Actually, our economic system thrives on poor choices by consumers July 20, 2008 1 out of 3 found this review helpful
According to the authors, man is not the hard, cold rationalist, or economic man, who is often described in free market postulations, but is instead quite fallible, even the highly-educated. The thinking and perceptions of man are constantly being waylaid by subtle influences which result in bad choices. The authors propose "libertarian paternalism," a catchall term for the subtle persuasion of people to make decisions that are helpful to them. However, if one examines our economic system, the authors' fears that their paternalism is freedom stifling pale next to the realities of consumer manipulation by large economic entities.
The first section of the book describing the various influences on erroneous thinking are fairly basic, much of it demonstrated in psychological experimentation. Unfortunately, life is a good bit more complicated than merely making so-called correct decisions about trivial or contrived matters. There are many areas in our lives where powerful institutions have created a situation where there are no good choices for most of us.
Take retirement savings, 401k plans, and investment decisions. Workers did not choose for corporations to abandon defined benefit plans and put the onus on workers to save for retirement. Many workers don't contribute to 401k plans because they have insufficient income - not that they cannot make a decision, a fundamental fact not mentioned by the authors. It is simply disingenuous to criticize workers for the performance of mutual funds in today's stock markets, for their investment "choices." Stock markets have been captured by financial elites who use others' investments as money to play with. The ordinary 401k contributor absolutely does not have the tools or the means to manage their investments on a minute-by-minute basis aided by sophisticated computer software.
The idea that parents don't correctly choose a good school for their children is absurd. Let's say in a school district of 100,000 students that there are five good schools with total enrollment of 10,000. Of course, all parents want their children to go to those five schools, or could easily be so persuaded - an obvious impossibility. This is a problem of poor schools, not a failure of parents to choose. Or take the new Part D of Medicare, the Prescription Drug Plan - this plan was designed by insurance companies to be completely incomprehensible with all kinds of loopholes where benefits do not have to be paid. Do the authors really want to use this as an example of choice failure? This is a scam that has been perpetrated on the American public.
On the surface, there can hardly be anything wrong with the idea of improving choices; who advocates making poor choices. However, let's consider our environment. We live in a capitalistic economy - profits are virtually all that matter. Giving good information to people is not a priority; in fact, it could be argued that giving disinformation is, especially if it positively affects the bottom line. What is advertising? It is disingenuous to write a book about poor choices without situating those choices. There are many powerful players who are successful because they count on poor choices and ensure that those choices continue. That is the book that needs to be written.
If and when we ever empower the citizens of this nation to control the nature of our institutions, then criticize the result and the choices. Now the choices we have are not really choices.

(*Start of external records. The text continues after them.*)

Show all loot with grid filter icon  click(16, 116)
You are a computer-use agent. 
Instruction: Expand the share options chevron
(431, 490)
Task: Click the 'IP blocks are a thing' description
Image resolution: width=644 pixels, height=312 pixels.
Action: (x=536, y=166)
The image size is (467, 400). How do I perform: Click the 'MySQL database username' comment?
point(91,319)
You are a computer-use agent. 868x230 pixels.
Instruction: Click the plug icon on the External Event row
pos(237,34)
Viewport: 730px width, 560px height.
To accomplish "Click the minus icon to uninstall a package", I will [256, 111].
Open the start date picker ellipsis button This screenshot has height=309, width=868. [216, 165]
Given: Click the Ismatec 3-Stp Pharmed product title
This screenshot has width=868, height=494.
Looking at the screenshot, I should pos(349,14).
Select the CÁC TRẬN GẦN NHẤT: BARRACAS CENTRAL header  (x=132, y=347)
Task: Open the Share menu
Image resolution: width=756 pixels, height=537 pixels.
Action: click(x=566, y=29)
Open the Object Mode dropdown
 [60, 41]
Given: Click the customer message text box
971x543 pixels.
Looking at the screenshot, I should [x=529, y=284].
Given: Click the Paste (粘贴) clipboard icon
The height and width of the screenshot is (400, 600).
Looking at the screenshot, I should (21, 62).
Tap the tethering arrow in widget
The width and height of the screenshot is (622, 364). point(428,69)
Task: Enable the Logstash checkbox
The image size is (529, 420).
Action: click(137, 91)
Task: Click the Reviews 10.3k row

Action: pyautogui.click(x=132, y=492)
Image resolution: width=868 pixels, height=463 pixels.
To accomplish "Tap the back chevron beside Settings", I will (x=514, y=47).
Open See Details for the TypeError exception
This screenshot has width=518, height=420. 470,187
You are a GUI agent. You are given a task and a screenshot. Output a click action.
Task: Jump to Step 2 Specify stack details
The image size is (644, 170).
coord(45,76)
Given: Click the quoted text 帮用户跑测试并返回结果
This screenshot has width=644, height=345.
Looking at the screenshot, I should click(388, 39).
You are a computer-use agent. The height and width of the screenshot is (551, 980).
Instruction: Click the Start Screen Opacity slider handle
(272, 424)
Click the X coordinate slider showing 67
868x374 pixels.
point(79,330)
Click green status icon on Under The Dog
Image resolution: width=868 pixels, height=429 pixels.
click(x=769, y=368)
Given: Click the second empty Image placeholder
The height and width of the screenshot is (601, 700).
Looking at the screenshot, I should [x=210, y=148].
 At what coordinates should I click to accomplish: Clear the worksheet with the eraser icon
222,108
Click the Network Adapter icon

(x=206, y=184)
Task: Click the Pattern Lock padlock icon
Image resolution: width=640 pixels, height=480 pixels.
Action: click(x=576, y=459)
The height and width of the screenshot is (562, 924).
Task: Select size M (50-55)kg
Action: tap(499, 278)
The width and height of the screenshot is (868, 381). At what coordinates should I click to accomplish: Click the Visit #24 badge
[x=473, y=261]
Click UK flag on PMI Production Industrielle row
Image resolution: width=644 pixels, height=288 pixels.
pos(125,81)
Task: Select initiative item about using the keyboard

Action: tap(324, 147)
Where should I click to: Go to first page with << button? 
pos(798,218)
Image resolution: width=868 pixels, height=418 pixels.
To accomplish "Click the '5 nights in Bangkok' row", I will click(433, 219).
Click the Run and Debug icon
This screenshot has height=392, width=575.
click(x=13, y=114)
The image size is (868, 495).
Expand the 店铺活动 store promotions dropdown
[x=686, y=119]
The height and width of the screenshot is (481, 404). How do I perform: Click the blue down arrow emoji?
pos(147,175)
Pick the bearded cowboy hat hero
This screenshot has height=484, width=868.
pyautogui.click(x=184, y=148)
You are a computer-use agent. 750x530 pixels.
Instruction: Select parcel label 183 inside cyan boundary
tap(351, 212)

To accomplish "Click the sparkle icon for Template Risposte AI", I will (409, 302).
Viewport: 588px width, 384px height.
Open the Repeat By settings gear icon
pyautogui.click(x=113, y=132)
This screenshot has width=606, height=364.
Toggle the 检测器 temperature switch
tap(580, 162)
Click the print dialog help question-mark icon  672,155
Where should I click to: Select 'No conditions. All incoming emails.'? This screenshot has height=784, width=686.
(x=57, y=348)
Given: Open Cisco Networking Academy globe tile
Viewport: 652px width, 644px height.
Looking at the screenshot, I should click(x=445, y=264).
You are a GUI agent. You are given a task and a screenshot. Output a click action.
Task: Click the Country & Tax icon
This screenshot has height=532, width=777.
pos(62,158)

not a book-worthy subject July 18, 2008 1 out of 3 found this review helpful
while the ideas behind this book are interesting, they do not warrant a book-length examination. good for the authors for being libertarian--it is mentioned relentlessly throughout the manuscript--and good for them for figuring out the whole choice architecture thing and coining such a pop term. but everyone participates in choice architecture when they make decisions, whether they realize it or not. does it matter if people know that they are doing it and that it has a name? i doubt it.
i did like the idea of separating "marriage" and "civil union"--all 6-8 pages of it-- and that was interesting. overall this would have made for a great nation or new criterion article, but not a book. skip it the book, read the reviews here (some of which are more enlightening than the book itself) and re-read freakonomics instead.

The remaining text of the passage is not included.